Provided records START
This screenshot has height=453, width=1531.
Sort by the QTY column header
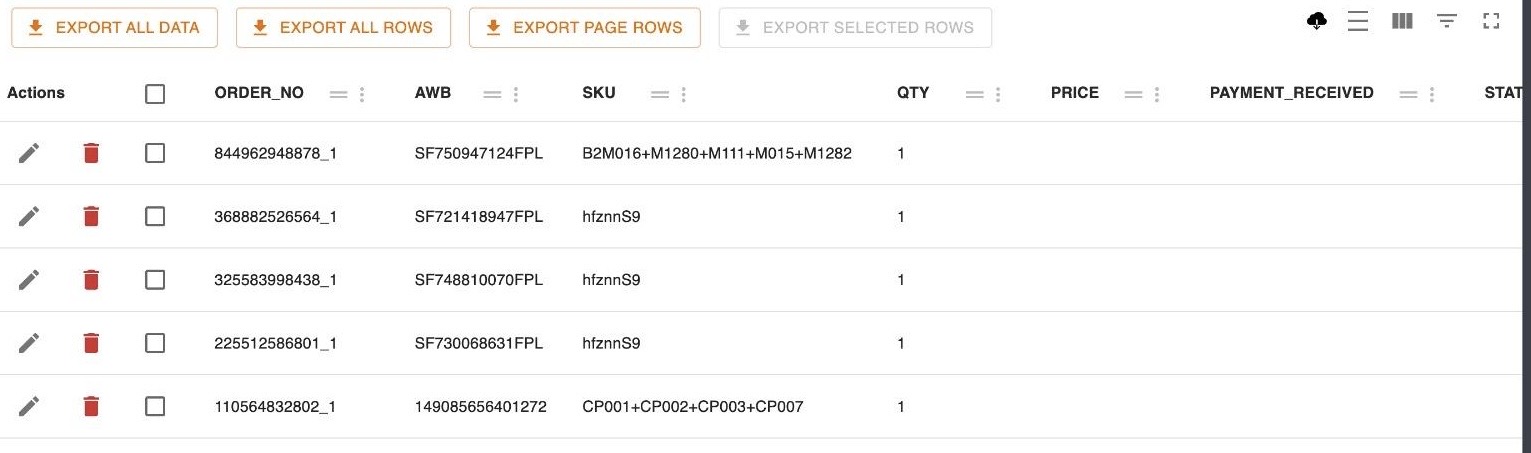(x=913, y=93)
Provided records END
Provided records START
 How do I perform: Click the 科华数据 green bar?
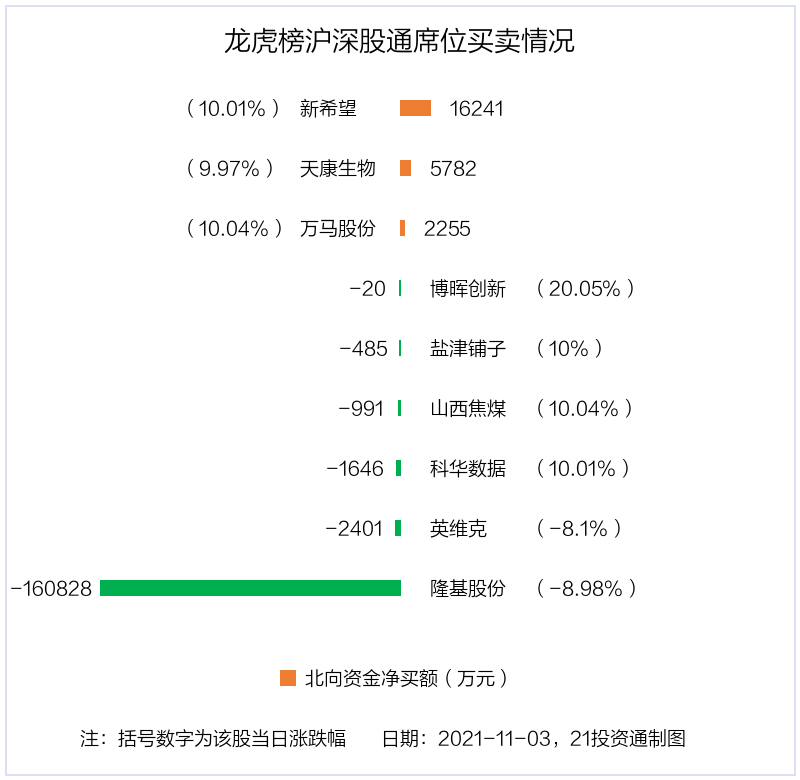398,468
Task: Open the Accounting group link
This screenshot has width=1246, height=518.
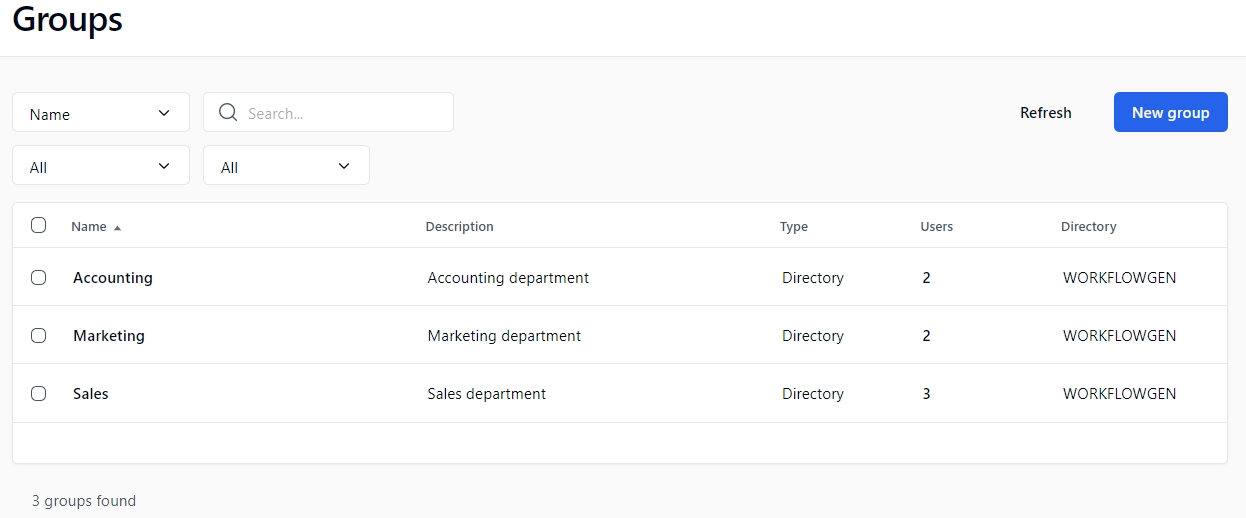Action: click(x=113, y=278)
Provided records END
Provided records START
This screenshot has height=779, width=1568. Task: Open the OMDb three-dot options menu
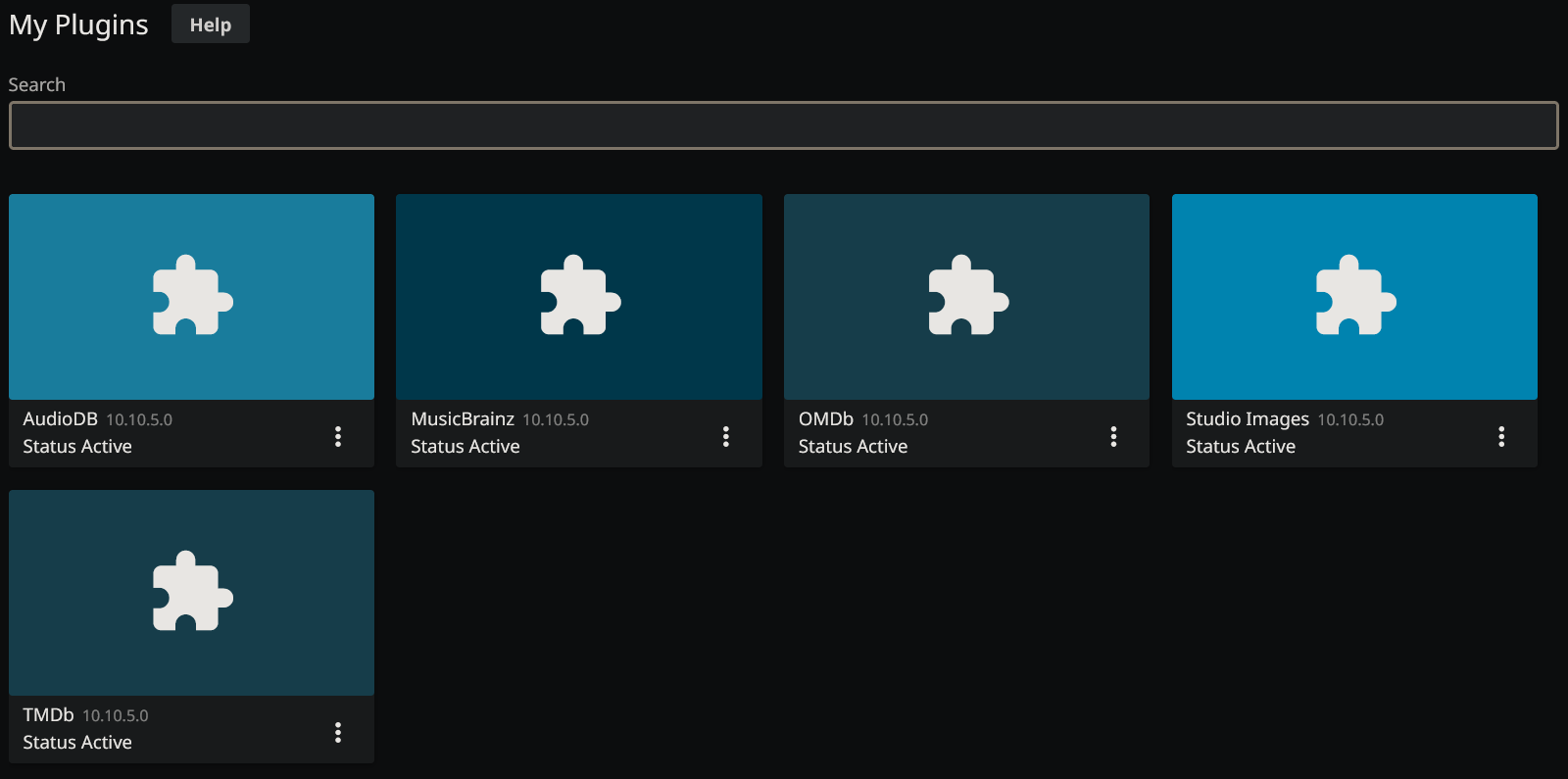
Provided records END
Directions: Wherever a line above contains "Task", copy that line.

Output below:
Task: Open the Accounting group link
This screenshot has height=779, width=1568. Task: Open the OMDb three-dot options menu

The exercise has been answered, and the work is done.